Friday, November 03, 2017

SAD and MAD: Single Ascending Dose and Multiple Ascending Dose first-in-human studies

The acronym is everywhere in clinical trials. Previously I mentioned that in 21st Century Cure Act, an acronym RAT was used for Regnerative Advanced Therapy designation – the term ‘RAT’ was criticized and later was changed to MRAT(Regenerative Medicine Advanced Therapy) in FDA’s implementations.

Now we have a pair of names SAD and MAD commonly used in early phase clinical trials. It does not mean anybody will be sad or mad. A sponsor should be happy (not SAD or MAD) when its development program can progress into the clinical trial stage.
  
SAD stands for single ascending dose and MAD stands for multiple ascending dose. SAD and MAD studies are typically the first-in-human (FIH) studies. They seek to gain information on safety and tolerability, general pharmacokinetic (PK), and pharmacodynamic (PD) characteristics, and identify the maximum tolerated dose (MTD). SAD/MAD study can also be used to test the cardiac safety and evaluate QT/QTc prolongations.
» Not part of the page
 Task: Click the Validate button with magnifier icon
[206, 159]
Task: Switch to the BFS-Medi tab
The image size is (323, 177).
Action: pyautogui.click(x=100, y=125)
There may be a lot of dose escalation studies that belong to SAD and MAD studies even though the SAD/MAD terms are not used. For example, the popular 3+3 design is one type of the SAD/MAD study with focuses on safety and tolerability.  

SAD/MAD studies are usually conducted in healthy volunteers in clinical research unit (CRU) or phase I unit. But they can be conducted in patients when it is unethical to test the experimental drug (for example, the oncology drugs and plasma-derived drugs) in healthy volunteers. SAD/MAD studies can be combined into one study within the same study protocol or conducted as two separate studies.

For SAD studies, the starting dose is based on the pre-clinical and animal studies. For MAD studies, the starting dose is usually based on results from the SAD study.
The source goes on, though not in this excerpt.